Reputation: 9
I'm working with K-Fold Cross-Validation in a Grid Search setup for hyperparameter tuning. I have a few questions about how the model is trained and evaluated:
When I use GridSearchCV
, the model is evaluated across multiple folds (let's say 10). For each hyperparameter combination, the model is trained on ( K-1 ) folds and validated on the remaining fold. When I obtain the best_grid
model after the grid search, which specific training data (i.e., which folds) was this model trained on?
When I call best_grid.predict(X_test)
, on which dataset is this model making predictions?

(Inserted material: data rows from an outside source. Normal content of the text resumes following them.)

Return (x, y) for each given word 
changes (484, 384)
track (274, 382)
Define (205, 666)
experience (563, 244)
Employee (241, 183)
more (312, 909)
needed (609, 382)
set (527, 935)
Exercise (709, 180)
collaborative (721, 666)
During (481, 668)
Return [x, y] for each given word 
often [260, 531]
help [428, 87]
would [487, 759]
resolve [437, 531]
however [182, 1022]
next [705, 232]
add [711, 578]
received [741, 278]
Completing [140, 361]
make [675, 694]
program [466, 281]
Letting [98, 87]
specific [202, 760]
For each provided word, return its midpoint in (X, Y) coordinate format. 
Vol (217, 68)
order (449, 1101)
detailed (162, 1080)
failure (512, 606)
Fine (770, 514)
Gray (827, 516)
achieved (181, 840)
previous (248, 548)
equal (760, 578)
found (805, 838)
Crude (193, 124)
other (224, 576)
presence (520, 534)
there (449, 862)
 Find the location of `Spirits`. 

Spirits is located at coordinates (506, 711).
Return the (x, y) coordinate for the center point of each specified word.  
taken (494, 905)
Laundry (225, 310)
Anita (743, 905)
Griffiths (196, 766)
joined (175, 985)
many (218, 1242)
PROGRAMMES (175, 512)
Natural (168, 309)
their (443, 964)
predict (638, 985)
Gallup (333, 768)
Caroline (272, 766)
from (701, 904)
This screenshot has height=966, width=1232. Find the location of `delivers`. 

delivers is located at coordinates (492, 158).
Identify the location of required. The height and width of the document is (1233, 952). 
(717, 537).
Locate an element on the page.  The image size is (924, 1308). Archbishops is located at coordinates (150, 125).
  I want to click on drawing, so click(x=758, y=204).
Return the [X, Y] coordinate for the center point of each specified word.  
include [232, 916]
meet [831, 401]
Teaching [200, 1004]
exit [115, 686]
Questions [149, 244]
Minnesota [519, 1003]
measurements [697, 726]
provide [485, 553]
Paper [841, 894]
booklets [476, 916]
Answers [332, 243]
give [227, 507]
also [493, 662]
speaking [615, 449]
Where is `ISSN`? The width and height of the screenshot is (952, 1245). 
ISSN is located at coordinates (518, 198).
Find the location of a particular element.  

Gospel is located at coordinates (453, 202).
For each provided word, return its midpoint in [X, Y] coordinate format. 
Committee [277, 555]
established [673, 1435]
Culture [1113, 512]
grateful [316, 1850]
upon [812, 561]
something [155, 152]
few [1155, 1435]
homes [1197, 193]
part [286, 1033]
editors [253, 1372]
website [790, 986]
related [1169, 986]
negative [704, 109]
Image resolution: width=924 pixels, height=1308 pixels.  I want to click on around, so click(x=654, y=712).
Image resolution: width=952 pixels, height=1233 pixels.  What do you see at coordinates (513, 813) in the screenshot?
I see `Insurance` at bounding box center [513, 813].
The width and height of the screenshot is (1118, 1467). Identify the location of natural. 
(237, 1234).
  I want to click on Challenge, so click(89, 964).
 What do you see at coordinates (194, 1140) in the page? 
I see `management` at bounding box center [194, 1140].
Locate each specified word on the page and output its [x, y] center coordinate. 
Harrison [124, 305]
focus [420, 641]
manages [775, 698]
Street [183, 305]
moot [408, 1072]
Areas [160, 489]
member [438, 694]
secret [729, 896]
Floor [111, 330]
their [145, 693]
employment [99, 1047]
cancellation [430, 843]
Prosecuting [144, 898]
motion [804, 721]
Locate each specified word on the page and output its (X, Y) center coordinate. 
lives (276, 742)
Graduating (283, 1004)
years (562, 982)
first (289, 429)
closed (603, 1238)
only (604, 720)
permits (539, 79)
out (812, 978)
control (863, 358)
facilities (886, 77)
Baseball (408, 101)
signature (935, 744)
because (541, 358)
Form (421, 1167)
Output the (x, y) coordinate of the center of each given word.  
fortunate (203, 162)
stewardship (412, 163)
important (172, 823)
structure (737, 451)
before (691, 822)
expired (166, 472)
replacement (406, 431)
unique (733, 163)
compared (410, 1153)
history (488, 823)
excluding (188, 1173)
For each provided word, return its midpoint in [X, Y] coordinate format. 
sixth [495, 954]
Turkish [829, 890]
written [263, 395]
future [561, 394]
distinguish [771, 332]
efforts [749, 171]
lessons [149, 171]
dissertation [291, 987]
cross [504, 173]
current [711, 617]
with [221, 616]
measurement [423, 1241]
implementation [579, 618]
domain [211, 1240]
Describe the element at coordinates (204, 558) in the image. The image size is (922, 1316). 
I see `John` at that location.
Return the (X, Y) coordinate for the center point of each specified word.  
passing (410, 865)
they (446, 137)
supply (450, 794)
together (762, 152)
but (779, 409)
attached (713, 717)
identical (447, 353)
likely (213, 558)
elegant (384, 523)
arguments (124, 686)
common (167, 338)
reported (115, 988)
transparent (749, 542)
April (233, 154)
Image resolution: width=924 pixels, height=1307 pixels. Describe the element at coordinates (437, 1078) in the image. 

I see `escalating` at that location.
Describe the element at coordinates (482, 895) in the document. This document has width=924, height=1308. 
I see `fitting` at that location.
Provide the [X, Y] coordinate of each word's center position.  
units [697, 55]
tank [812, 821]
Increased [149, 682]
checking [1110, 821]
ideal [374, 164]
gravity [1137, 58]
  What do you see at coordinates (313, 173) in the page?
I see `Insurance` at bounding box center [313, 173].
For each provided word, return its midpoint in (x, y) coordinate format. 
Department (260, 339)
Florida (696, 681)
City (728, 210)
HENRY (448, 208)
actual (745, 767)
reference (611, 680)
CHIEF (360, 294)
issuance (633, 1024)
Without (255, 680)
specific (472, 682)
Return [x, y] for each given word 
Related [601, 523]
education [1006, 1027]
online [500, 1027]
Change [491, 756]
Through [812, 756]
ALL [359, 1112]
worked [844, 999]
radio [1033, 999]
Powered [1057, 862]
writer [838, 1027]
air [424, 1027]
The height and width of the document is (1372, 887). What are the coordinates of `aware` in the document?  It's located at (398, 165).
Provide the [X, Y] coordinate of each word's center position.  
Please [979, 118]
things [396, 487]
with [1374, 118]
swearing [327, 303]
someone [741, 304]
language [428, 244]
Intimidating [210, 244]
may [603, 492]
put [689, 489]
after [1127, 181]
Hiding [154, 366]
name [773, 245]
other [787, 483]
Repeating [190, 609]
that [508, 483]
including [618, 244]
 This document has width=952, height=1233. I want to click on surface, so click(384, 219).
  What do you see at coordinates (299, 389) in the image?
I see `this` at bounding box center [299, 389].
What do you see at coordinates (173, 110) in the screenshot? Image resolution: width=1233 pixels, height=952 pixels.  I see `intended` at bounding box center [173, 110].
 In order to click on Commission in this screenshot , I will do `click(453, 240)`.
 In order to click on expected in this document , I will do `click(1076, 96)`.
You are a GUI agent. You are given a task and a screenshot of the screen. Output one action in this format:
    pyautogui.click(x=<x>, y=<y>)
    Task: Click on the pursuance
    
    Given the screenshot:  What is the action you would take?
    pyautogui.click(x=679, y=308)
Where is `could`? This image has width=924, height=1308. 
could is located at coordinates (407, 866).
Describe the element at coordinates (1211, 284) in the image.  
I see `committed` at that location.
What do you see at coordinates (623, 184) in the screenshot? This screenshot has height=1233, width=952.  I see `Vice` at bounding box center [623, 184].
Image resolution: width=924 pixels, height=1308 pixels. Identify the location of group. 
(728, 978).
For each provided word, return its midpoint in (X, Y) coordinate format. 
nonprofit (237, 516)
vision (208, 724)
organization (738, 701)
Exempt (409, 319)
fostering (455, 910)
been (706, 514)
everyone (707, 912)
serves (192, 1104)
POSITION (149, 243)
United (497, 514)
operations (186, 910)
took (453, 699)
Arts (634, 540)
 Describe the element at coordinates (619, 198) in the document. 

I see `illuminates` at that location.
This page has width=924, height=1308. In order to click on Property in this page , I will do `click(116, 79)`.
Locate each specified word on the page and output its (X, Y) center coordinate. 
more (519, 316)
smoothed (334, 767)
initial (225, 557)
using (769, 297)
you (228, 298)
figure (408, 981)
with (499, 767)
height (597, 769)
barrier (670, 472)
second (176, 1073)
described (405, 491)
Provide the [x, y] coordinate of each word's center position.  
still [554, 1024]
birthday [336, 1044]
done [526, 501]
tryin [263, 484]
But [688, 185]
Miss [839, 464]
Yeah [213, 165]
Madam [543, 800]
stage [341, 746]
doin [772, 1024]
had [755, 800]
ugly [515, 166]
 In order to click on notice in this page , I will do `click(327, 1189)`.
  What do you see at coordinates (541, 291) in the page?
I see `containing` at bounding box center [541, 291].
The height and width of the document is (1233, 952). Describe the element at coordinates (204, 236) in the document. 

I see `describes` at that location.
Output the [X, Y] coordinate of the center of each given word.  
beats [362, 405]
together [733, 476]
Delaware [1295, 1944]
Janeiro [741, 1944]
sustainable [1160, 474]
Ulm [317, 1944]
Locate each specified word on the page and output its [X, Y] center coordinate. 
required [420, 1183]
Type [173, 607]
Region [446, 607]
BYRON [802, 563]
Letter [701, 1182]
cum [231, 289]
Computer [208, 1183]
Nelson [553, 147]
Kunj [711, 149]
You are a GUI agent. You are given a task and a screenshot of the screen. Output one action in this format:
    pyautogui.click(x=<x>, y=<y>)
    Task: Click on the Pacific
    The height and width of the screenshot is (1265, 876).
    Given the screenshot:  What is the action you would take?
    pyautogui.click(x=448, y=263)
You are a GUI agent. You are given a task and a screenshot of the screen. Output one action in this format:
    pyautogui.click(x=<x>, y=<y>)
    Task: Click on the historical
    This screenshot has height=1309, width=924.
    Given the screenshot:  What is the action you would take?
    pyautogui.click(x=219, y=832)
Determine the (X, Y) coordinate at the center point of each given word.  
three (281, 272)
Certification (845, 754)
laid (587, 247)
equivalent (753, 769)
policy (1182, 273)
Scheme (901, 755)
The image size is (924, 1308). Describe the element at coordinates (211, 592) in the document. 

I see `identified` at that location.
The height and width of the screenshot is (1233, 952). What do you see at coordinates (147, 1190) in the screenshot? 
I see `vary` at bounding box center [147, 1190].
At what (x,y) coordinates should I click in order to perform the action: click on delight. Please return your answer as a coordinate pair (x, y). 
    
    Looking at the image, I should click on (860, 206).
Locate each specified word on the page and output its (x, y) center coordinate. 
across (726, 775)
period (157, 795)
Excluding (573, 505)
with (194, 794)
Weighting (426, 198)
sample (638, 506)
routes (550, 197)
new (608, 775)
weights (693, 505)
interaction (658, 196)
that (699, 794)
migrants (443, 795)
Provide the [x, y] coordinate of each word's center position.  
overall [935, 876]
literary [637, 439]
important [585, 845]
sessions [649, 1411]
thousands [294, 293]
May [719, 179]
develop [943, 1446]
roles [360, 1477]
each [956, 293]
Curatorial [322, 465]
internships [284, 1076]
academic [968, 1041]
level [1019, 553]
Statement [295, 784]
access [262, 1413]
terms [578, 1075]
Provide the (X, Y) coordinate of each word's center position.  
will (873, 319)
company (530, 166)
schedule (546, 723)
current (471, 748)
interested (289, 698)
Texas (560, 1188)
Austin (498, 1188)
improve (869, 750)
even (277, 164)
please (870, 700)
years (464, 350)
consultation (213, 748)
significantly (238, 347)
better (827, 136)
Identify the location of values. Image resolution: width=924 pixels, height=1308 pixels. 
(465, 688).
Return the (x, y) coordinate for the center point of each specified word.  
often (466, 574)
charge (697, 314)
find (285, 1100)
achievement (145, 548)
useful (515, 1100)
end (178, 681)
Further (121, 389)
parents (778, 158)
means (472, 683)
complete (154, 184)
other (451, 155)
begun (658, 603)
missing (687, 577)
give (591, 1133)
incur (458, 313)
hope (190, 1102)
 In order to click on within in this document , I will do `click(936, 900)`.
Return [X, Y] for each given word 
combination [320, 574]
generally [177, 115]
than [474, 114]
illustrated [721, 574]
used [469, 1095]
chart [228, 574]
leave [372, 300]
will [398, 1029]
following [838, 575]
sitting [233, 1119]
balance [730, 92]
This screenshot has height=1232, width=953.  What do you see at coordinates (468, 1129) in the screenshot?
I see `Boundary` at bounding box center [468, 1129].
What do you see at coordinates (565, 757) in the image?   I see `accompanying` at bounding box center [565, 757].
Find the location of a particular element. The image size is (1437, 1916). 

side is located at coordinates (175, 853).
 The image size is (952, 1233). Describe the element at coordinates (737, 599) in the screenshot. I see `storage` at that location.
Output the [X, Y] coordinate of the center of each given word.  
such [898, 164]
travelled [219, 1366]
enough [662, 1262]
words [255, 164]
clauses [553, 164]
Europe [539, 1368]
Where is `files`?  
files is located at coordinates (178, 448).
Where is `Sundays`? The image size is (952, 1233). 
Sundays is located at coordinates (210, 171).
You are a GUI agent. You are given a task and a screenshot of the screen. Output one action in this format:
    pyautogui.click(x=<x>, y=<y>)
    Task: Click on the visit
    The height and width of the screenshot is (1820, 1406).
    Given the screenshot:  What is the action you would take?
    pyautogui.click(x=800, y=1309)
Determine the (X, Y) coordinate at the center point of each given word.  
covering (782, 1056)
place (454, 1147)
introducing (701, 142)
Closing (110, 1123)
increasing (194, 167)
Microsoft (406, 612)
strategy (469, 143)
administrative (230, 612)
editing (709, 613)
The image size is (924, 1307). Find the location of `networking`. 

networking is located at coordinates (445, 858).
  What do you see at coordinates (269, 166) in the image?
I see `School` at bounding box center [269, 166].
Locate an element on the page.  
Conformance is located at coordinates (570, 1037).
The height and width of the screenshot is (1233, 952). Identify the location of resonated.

Has it been trained on the entire dataset after the grid search, or is it still based on the folds used during cross-validation?
If the best_grid
model has not been trained on the entire dataset yet, do I need to explicitly fit it to the full dataset again before making predictions?
I want to get the R² train score, but I'm confused about the score I receive when using the following Code:
param_grid = {f'regressor__regressor__{param}': values for param, values in model_info['params'].items()}
grid_search = GridSearchCV(full_pipeline, param_grid, cv=stratified_kf.split(X, y_binned), scoring="r2", n_jobs=4, return_train_score=True)
grid_search.fit(X,y)
if grid_search.best_score_ > best_score:
best_score = grid_search.best_score_
best_model = model_name
best_grid = grid_search
mean_train_score = best_grid.cv_results_['mean_train_score'][best_grid.best_index_] #
print(mean_train_score) # THIS THING HERE
Upvotes: -1
Views: 56
Reputation: 8152
The code you have returns the R2 score on the training set. It's there in cv_results_
, as mean_train_score
, etc.
Realize that the grid_search
object keeps track of the best score and best parameters for you, you don't need your if
block.
The grid_search
object is an estimator, and ends up being fit with the best parameters (as per the folded grid search) on all the data you give it (X
and y
in your case). This is because by default, refit=True
. So when you do predict
, you are getting the best model determined by the grid search. (This model is also available as grid_search.best_estimator_
.)
If you do grid_search.predict(X_test)
then you are predicting on X_test
. So hopefully this data was not part of X
.
Remember to refit your best model to absolutely all your data before using in production! (That is, combine X
and X_test
to fit the best model.)
Upvotes: 0